Software "engineering" doesn't kill people instantly in a flashy way, sure, but it has become more like leaded gasoline, a widespread low-level harm whose effects are increasingly evident in hindsight. You pretty much can't go more than a couple of days without hearing about another massive consumer data compromise by hackers, CVE, major services outage, etc.

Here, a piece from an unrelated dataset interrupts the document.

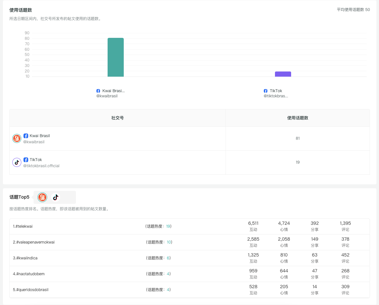Select the TikTok account icon in Top5 switcher
This screenshot has width=379, height=305.
click(x=56, y=197)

At some point, there is going to be a software related incident that is bad enough that the public and government is going to demand accountability.

ge96 2 days ago | parent [-]

Boeing, insulin pumps I could think of, missiles exploding on the pylon, lot of ways software can (almost) kill instantly, like that rocket that started flying sideways due to I think switching measurement units

dingnuts 2 days ago | parent | next [-]

The Azure and AWS outages affected hospitals.

You know there had to have been increased literal pain and suffering from patients while hospitals scrambled to fall back on old methods of coordination and communication.

This shit is serious and I'm tired of people arguing that our craft should not be taken seriously.

A lot of us work on infrastructure just as vital as bridges and tunnels, and with real world consequences when these things fail.

Take some responsibility.

HeyLaughingBoy 2 days ago | parent | prev | next [-]

Never heard of the rocket, but the software in at least the first two items is already developed to existing engineering standards by law.

ge96 2 days ago | parent [-]

oh it's Arian 5 integer overflow

GrumpyYoungMan 2 days ago | parent | prev [-]

The things you list illustrate @aplamers point that software "doesn't really kill people". If you asked the average person on the street, they might just barely remember the Boeing incidents and the rest they probably have never heard of. Even something as gruesome as the Therac-25 incident is probably unknown to most.

It's the rising tide of low-level everyday harm from software that is going to motivate the public to start coming after the software industry.